REPUBLIKA.CO.ID, AMSTERDAM -- Pemerintah Belanda secara resmi mengeluarkan Undang-Undang yang melarang masyarakat mengenakan cadar atau burqa, Jumat (22/5). Larangan ini berlaku untuk semua tempat-tempat umum di Belanda, seperti di sekolah, rumah sakit dan transportasi umum.
Namun, larangan ini tidak berlaku saat situasi tertentu dengan alasan keamanan, seperti menghindari kabut di jalan.

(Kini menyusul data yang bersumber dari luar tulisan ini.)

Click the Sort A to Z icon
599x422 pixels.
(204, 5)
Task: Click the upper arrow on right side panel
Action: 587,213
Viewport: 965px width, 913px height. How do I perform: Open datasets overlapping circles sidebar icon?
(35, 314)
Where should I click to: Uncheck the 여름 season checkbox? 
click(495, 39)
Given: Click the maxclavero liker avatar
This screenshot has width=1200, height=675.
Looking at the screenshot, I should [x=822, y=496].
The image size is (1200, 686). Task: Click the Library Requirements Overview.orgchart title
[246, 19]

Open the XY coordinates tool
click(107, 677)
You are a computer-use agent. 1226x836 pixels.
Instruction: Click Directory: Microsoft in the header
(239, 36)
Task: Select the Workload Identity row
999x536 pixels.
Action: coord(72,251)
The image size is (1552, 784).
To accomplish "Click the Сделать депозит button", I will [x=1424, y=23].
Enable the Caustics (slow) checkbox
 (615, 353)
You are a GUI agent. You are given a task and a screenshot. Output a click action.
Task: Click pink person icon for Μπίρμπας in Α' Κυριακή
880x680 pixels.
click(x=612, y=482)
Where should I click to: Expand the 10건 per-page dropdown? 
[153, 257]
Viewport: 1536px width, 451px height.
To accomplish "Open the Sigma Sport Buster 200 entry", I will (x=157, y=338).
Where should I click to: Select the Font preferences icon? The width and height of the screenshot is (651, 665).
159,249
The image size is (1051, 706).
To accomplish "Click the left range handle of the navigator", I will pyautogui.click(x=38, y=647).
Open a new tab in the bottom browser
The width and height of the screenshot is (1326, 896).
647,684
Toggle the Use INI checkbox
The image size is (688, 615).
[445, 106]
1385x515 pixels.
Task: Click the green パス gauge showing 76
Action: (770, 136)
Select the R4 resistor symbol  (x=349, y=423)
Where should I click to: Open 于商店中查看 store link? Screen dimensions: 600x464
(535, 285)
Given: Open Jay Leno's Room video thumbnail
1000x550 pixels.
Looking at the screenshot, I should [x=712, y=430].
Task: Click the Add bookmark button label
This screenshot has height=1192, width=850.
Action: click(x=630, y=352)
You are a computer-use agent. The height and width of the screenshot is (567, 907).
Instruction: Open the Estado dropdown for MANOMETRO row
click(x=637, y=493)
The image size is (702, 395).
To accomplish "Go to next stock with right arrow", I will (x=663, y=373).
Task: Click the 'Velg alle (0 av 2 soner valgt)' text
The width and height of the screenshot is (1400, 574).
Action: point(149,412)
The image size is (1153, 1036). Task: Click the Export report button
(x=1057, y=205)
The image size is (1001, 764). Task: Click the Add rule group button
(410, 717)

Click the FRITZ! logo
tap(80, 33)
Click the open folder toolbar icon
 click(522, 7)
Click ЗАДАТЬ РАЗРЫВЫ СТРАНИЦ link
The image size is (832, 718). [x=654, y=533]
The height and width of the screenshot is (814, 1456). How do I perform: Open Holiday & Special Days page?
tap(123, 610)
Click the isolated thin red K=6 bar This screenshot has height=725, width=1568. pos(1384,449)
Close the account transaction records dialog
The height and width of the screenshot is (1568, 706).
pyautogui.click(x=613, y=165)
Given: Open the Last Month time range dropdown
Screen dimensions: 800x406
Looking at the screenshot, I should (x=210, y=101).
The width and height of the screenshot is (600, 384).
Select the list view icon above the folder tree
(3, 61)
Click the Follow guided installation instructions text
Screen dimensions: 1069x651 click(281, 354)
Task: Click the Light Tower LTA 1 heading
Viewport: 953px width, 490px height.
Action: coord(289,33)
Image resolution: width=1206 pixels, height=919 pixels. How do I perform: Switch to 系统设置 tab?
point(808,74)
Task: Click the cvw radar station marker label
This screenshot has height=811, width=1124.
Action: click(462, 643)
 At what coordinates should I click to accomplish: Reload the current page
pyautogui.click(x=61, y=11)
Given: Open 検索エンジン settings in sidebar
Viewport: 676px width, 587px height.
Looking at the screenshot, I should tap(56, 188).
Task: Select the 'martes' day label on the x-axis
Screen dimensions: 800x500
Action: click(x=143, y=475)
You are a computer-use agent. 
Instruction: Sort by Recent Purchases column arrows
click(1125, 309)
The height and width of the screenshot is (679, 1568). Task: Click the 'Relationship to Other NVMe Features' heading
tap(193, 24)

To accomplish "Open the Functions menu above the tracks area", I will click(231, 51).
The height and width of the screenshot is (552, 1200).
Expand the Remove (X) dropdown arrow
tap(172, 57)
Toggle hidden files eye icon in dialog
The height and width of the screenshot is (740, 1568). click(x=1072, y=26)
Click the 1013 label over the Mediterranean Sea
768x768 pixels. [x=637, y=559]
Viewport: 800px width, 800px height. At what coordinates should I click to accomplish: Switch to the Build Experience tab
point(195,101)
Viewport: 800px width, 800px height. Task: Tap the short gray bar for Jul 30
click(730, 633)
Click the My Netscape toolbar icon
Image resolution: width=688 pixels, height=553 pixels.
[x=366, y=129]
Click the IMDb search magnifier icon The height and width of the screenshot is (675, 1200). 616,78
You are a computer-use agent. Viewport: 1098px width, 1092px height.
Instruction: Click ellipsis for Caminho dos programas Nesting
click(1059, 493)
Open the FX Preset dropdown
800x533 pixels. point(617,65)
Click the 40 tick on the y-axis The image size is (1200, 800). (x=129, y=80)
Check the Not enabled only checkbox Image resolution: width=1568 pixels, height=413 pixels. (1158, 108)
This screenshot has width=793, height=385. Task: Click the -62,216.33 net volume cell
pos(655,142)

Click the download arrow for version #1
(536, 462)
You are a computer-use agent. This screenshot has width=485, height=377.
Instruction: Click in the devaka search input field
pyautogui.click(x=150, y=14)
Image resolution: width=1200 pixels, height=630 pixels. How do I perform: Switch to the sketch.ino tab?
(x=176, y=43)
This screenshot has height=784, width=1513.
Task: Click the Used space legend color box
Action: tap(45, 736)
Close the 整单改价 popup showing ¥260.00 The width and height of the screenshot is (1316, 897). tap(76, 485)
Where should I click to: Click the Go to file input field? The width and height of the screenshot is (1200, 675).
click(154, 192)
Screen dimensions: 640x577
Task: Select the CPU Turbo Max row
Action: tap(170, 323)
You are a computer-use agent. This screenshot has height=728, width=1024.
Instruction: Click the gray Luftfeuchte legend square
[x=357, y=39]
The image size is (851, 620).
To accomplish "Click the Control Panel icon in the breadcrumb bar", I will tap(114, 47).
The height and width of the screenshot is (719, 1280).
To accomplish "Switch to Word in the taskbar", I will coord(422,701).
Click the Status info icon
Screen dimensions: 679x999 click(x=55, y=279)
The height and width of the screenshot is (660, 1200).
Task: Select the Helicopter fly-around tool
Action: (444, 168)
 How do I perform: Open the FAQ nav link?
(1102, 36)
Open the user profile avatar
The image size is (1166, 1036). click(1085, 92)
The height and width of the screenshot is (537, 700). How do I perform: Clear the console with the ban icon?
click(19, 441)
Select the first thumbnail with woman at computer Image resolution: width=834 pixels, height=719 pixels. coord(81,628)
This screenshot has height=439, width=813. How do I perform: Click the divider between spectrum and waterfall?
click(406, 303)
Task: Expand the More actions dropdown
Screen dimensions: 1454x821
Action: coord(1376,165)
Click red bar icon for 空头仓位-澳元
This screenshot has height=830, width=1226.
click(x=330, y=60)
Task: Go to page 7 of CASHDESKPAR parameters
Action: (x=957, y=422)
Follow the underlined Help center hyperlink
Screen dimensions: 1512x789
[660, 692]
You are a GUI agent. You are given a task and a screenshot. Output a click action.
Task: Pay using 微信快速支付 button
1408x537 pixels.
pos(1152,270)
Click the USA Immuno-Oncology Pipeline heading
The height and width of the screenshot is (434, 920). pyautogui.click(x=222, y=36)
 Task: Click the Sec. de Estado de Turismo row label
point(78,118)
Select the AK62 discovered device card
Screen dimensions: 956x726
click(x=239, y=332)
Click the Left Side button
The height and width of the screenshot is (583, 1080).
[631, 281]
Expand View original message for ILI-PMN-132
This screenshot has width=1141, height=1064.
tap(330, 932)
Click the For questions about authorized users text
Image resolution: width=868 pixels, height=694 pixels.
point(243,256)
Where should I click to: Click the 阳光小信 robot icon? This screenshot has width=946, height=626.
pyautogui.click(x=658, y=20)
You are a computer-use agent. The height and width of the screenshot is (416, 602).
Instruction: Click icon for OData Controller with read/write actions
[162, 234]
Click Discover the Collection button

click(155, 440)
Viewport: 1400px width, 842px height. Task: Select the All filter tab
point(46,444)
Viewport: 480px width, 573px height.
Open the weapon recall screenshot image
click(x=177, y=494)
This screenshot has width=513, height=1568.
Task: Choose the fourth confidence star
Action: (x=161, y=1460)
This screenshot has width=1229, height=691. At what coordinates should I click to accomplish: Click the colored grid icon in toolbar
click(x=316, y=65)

“Yang tidak mematuhi aturan ini tidak akan diterima dalam dunia pendidikan, lembaga kesehatan, urusan administrasi dengan pemerintah dan transportasi umum," kata Perdana Menteri Belanda Mark Rutte usai menyetujui usulan RUU yang digarap oleh Kementerian Dalam Negeri Belanda, seperti dikutip dari Ahram Online, Sabtu (23/5).
Rutte menegaskan keputusan yang diambil pemerintah ini tidak ada kaitan dengan kepentingan agama mana pun. Ia menyebut pemerintah mencoba menemukan keseimbangan bagi semua warga Belanda dalam hal kebebasan berpakaian.
Kebebasan yang dimaksud pemerintah adalah pakaian yang tidak mengganggu setiap orang ketika berkomunikasi. Pemerintah menilai dengan mengenakan cadar, komunikasi yang terjalin antarwarga tidak timbal balik karena tidak saling mengenal dan membaca maksud secara verbal.
"RUU tidak memiliki latar belakang agama apapun. Pemerintah mencoba menemukan keseimbangan antara kebebasan orang untuk memakai pakaian yang mereka inginkan dan pentingnya komunikasi timbal balik dan dikenali," ujar Rutte.
RUU pelarangan menggunakan cadar ini sendiri dirancang mitra koalisi partai Liberal VVD dan Partai Buruh PvdA saat mereka membentuk gerbong koalisi pada 2012.
Namun di Eropa, tidak hanya Belanda yang melarang Muslimah mengenakan cadar. Sebelumnya, Prancis pada 2010 juga sudah mengeluarkan peraturan yang sama.
Di Prancis bila ada yang melanggar UU tersebut akan dikenakan denda 150 euro. Tak lama setelah Prancis, Belgia dan Swiss juga memberlakukan hal serupa.